LA PASTILLA
Llego a casa y no estás. Sobre la mesa un plato de lentejas a medio comer. La cuchara sumergida en las legumbres frías y apelmazadas. Un vaso de agua con la huella de tus labios. Labios que a mí hoy no me han besado. La pastilla casi no la veo, pero ahí está, camuflada entre los cuadrados del mantel. Te has ido a destiempo. Algo ha reclamado tu presencia y has tenido que salir ¡sin tomarte la pastilla!
Los platos por fregar, la cama sin hacer y la radio encendida, evocando una música que ahora me parece trágica, presagios de un incierto desenlace.
Te llamo por teléfono, pero tu móvil está desconectado. Hastiada me tiene ya esa voz grabada de la operadora que me insta a dejar un mensaje. Y obedezco, implorando compasión. Llámame, por favor, no me hagas esto.
Deambulo por el piso, tratando de encontrar una pista, esperando una respuesta. Sin noticias van pasando minutos eternos que agotan mi paciencia. Como un fantasma te has esfumado, sin procurar siquiera una caricia mía, una mirada, una despedida. Estás corriendo un riesgo innecesario. Tu cerebro necesita la sustancia. Aletargándote, aturdiendo las pocas neuronas que deben quedarte (admitámoslo); pero salvándote, a cambio, de paranoias y desvaríos. Parece mentira que no hayas aprendido la lección. Sabes que el ritual es sagrado. Yo misma te dejé la pastilla preparada y a la vista esta mañana. Lo hago todos los días. ¿Por qué la has obviado? Es fácil tragarla.
¿Te has vuelto loco o acaso te han secuestrado? Alguna de esas memas que trabajan contigo y ambicionan tu compañía y también tu polla.
No soy conformista. No me educaron para resignarme ante la adversidad. Tengo que encontrarte. Salgo a la calle en tu busca.
No estás en el bareto de la esquina. Pregunto a Manolo, muy atareado sirviendo cafés, y me informa que no estuviste esta mañana tomando el carajo. No te vio en todo el día. Aprovecho para pedir un cortado y encender un pitillo, con la intención de relajarme y pensar durante siete minutos, lo que tardo en consumir el cigarro, pero Manolo me recuerda que no se puede fumar y me jode el momento. No entiendo nada.
En el videoclub no has estado. No has devuelto El Quimérico Inquilino de Polanski y hoy era el último día. Nos pondrán una multa. Tres euros menos en nuestro bolsillo. Seguro que le has dejado la película a alguna del curro. Voy para allá. No tiene nombre lo que me estás haciendo. No tienes perdón. Con lo que yo te quiero.
El tipo del kiosco tampoco te ha visto. Y eso que ha estado pendiente porque te guarda el último Seat 600 de la colección. Dice que si no lo recoges esta tarde, lo venderá a otra persona. Se lo compro yo misma para que veas que pienso en tus cosas.
Me presento en tu oficina y se extrañan al verme. Una de las secretarias, la que tiene dos globos por tetas, me informa que hoy te dieron día libre y que no te han visto el pelo. La humanidad se ha confabulado en mi contra. Nadie te ve, están todos ciegos o te has vuelto espectro.

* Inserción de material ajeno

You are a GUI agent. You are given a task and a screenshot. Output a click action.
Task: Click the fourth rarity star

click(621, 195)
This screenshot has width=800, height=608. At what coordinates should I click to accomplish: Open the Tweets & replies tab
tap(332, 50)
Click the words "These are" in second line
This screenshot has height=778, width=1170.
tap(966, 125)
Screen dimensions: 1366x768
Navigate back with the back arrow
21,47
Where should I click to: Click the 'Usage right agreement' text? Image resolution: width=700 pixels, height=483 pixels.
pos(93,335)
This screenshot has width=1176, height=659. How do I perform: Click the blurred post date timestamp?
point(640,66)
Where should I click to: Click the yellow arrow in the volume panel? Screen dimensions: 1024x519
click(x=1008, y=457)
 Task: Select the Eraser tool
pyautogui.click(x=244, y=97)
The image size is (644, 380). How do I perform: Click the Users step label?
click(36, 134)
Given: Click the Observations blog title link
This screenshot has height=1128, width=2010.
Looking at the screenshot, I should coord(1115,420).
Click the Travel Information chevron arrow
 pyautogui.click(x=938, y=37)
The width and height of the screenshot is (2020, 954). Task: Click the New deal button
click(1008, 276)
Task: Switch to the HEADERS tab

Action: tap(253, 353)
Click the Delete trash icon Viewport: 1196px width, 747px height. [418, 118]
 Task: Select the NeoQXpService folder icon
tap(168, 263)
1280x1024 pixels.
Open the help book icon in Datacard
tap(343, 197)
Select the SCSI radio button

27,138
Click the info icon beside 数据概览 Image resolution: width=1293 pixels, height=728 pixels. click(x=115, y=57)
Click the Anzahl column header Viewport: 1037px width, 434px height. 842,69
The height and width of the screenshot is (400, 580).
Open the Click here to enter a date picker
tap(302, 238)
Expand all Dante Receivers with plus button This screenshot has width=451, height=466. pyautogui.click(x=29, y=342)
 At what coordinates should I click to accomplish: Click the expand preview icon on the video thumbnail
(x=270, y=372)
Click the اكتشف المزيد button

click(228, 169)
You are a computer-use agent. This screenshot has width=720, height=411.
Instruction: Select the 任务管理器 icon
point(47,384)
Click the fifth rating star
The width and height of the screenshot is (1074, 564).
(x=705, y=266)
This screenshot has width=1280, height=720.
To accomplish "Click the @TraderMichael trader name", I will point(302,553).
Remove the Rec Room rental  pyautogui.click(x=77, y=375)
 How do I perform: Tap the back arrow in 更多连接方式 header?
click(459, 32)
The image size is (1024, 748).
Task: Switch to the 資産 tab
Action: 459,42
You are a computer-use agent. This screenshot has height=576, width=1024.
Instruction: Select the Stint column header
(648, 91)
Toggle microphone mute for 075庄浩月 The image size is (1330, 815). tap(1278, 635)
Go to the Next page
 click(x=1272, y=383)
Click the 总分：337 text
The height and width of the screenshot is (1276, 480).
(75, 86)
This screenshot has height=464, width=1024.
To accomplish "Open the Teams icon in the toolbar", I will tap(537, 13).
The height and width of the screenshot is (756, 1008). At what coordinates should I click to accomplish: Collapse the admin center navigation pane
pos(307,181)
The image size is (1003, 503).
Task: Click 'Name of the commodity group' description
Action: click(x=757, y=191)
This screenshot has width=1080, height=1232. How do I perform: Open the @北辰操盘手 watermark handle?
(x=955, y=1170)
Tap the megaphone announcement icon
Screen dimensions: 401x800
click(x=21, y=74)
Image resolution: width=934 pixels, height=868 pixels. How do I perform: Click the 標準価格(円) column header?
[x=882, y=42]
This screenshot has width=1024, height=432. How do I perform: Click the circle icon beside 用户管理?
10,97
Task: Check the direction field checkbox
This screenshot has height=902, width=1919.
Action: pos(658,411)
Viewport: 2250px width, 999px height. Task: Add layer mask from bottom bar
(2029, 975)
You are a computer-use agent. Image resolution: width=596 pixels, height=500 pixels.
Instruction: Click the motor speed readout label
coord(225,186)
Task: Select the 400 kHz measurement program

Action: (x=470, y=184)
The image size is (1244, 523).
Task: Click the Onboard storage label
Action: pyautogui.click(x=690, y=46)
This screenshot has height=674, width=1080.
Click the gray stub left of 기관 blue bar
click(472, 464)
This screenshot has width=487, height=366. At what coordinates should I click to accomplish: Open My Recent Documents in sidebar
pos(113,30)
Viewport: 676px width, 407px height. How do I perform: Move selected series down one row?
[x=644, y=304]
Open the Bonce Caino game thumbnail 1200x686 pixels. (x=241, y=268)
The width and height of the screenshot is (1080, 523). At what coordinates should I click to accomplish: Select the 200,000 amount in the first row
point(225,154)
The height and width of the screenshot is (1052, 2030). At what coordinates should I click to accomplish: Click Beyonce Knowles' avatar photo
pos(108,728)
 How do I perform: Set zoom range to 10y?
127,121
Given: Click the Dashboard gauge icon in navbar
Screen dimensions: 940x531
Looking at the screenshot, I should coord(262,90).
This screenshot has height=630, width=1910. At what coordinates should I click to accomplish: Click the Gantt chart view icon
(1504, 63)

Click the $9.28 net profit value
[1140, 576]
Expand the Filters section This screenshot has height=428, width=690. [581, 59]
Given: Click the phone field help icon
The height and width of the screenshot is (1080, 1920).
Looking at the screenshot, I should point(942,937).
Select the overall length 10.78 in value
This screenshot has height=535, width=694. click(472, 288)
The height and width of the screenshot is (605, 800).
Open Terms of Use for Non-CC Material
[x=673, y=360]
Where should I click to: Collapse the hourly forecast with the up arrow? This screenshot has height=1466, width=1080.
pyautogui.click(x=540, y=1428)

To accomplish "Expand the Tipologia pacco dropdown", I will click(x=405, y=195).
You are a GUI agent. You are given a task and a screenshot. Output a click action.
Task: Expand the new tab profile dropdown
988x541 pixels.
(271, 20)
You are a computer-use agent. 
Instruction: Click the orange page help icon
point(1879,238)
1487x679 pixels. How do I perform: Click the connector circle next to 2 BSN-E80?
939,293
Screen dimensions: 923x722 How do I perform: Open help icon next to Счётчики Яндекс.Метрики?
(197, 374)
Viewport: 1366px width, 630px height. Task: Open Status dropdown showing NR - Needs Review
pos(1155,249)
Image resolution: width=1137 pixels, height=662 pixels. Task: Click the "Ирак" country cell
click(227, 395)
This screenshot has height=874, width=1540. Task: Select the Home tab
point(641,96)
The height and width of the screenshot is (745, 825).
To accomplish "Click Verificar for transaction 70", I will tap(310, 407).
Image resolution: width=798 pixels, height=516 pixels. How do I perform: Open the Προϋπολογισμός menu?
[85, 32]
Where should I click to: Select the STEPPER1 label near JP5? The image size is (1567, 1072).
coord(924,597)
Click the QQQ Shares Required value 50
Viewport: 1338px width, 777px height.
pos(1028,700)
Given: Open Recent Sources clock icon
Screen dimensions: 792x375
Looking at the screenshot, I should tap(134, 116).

Antes de irme pregunto en voz alta si por casualidad alguien ha visto El Quimérico Inquilino. La de los globos responde que sí, que la vio el otro día y le resultó espeluznante. Tú sí que eres espeluznante, le digo, y le lanzo el 600 para pincharle una teta, pero le doy en la boca con la mala fortuna de partirle los dientes.
Regreso a casa taquicárdica, sin fuerza para vencer el complot, agotada de tanta conjura.
Te encuentro sentado en el sofá, las manos en la cabeza. Has recuperado la masa, ya eres visible.
Me dices que acabas de llegar, que saliste temprano, que has estado en la montaña visitando a tus tíos, que si no me acordaba. Respondo que no. Entre tus dedos índice y pulgar, la pastilla blanca y redonda da vueltas.
- ¿Por qué no te la has tomado? – me preguntas furioso.